Questions:
A: Using the Darren Spicer article, list every team named in its senior career section.
B: According to the Darren Spicer article, what degree did he earn when he graduated from Princeton?
C: Go on with the Darren Spicer article from where it stops.
** Extract provided follows **
Personal information
- Full name: Darren Spicer
- Date of birth: August 27, 1983 (age 43)
- Place of birth: Upland, California, United States
- Height: 5 ft 11 in (1.80 m)
- Position: Midfielder

Youth career
- 2002–2005: Princeton Tigers

Senior career*
- Years: Team / Apps / (Gls)
- 2006: Chivas USA / 0 / (0)
- 2006–2007: Brinkumer SV /  / (4)
- 2007: Minnesota Thunder / 17 / (2)
- 2008–2009: Charleston Battery / 53 / (6)
- 2010: Rochester Rhinos / 25 / (0)

= Darren Spicer =

American soccer player (born 1983)

Darren Spicer (born August 27, 1983) is an American former professional soccer player who played as a midfielder.

==Career==

===Youth and college===
Spicer attended Diamond Bar High School in Diamond Bar, California, played club soccer with the Newport Slammers, and played college soccer at Princeton University from 2002 to 2005. Spicer was a first team all Ivy League selection in 2004 and 2005 and Ivy League Player of the Year in 2004. He also received NSCAA first team all region honors in 2004 and 2005. He captained the team his senior year and finished his career as a Tiger with 26 goals. He graduated in 2006 with a bachelor's degree in international politics.

===Professional===
Spicer was drafted in the second round (13th overall) of the 2006 MLS Supplemental Draft by Chivas USA. He never appeared in a first team game, playing three games with the Chivas Reserves before leaving the club to go play abroad in Germany.
** End of Extract provided **
** Given entries follows **
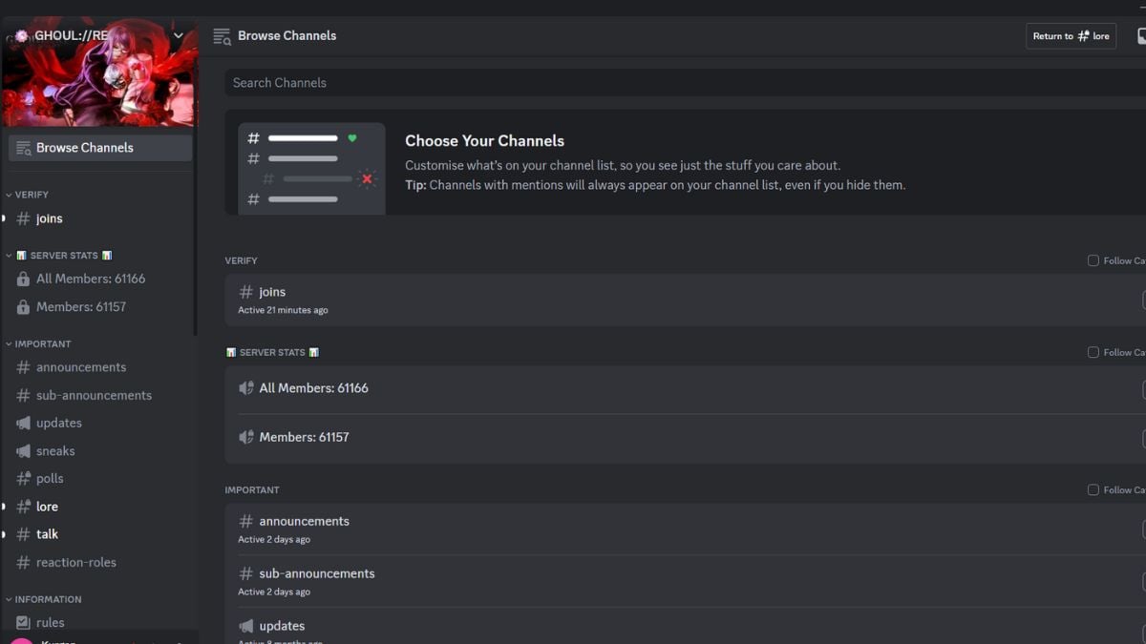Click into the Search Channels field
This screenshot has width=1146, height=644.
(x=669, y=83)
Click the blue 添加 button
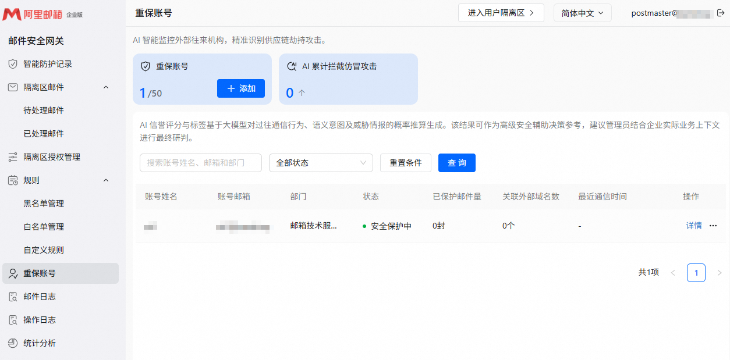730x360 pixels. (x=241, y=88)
** End of Given entries **
** Given entries follows **
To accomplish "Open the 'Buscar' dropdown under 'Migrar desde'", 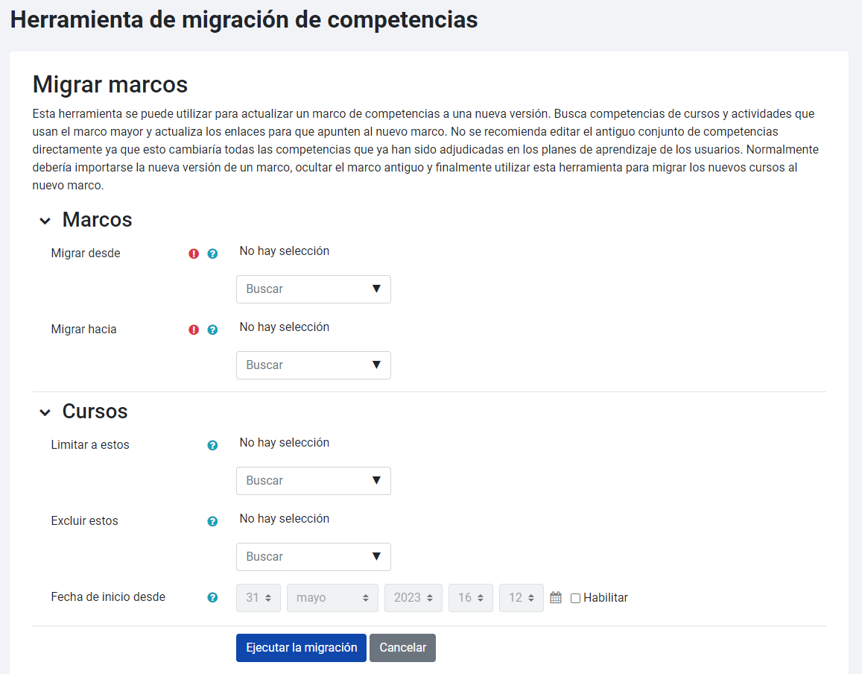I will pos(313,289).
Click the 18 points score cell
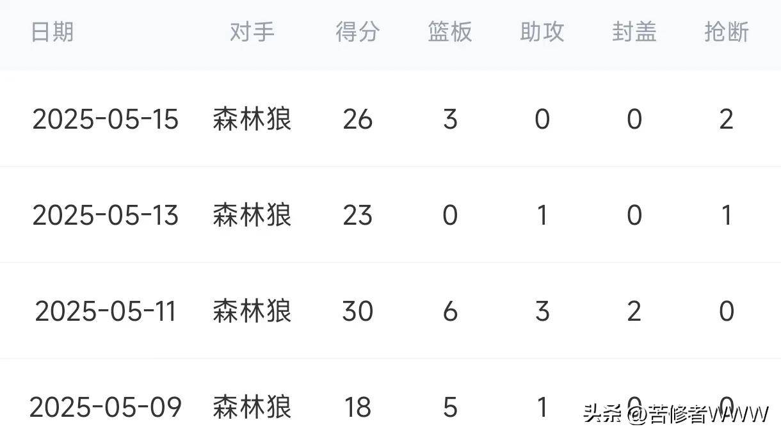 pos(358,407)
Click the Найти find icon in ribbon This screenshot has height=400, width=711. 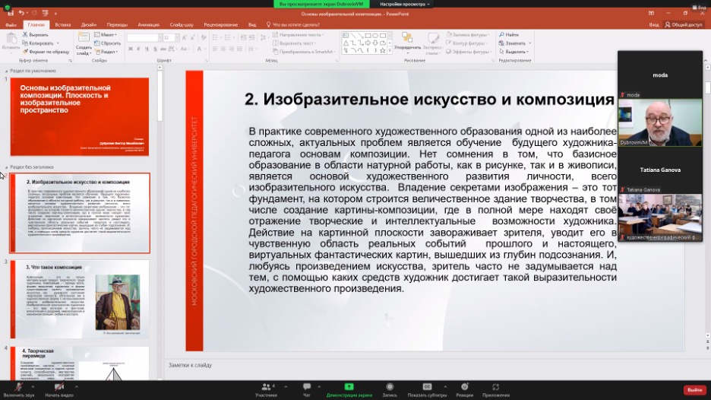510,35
** End of Given entries **
** Given entries follows **
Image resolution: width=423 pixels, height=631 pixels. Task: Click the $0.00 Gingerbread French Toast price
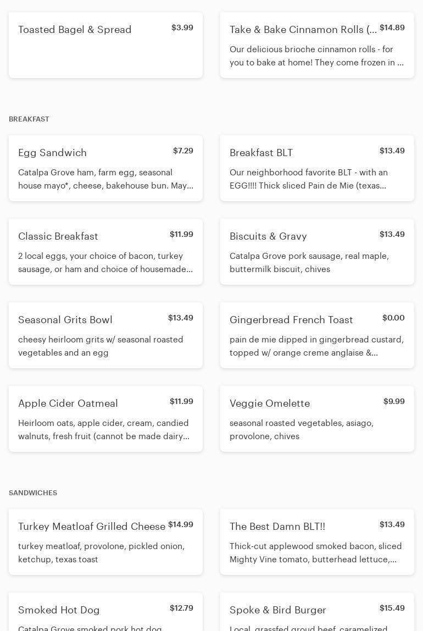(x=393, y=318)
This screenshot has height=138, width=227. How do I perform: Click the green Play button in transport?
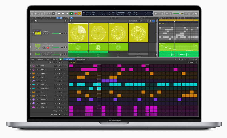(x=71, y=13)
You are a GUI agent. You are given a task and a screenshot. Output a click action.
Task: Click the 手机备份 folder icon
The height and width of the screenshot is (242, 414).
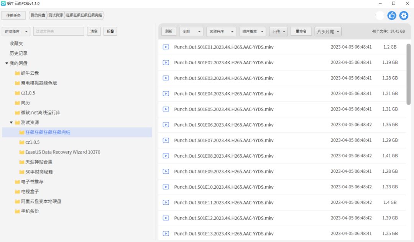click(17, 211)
** End of Given entries **
Responses per task:
A: Chivas USA, Brinkumer SV, Minnesota Thunder, Charleston Battery, Rochester Rhinos

B: A bachelor's degree in international politics.

C:
In the fall of 2006, Spicer signed with Brinkumer SV of the Oberliga Nord. He made his debut in October 2006, going on to score eight goals, but he left the team after it began experiencing financial difficulties. On May 15, 2007, Spicer signed with the Minnesota Thunder of the USL First Division After one season in Minnesota, he moved to the Charleston Battery, signing with them on February 8, 2008. Spicer played two seasons in Charleston, scoring 10 goals (in all competitions) in 66 appearances with the club. He led the team in scoring in Open Cup play en route to the Open Cup final in 2008. Spicer left Charleston when the club decided to move down to USL Second Division after the end of the 2009 season.

Spicer joined USSF Division 2 club Rochester Rhinos on February 18, 2010. After an injury early in the season, he appeared in 25 matches and helped the team to the best record in USSF Division 2 in 2010. Spicer left the club after one season and is no longer playing.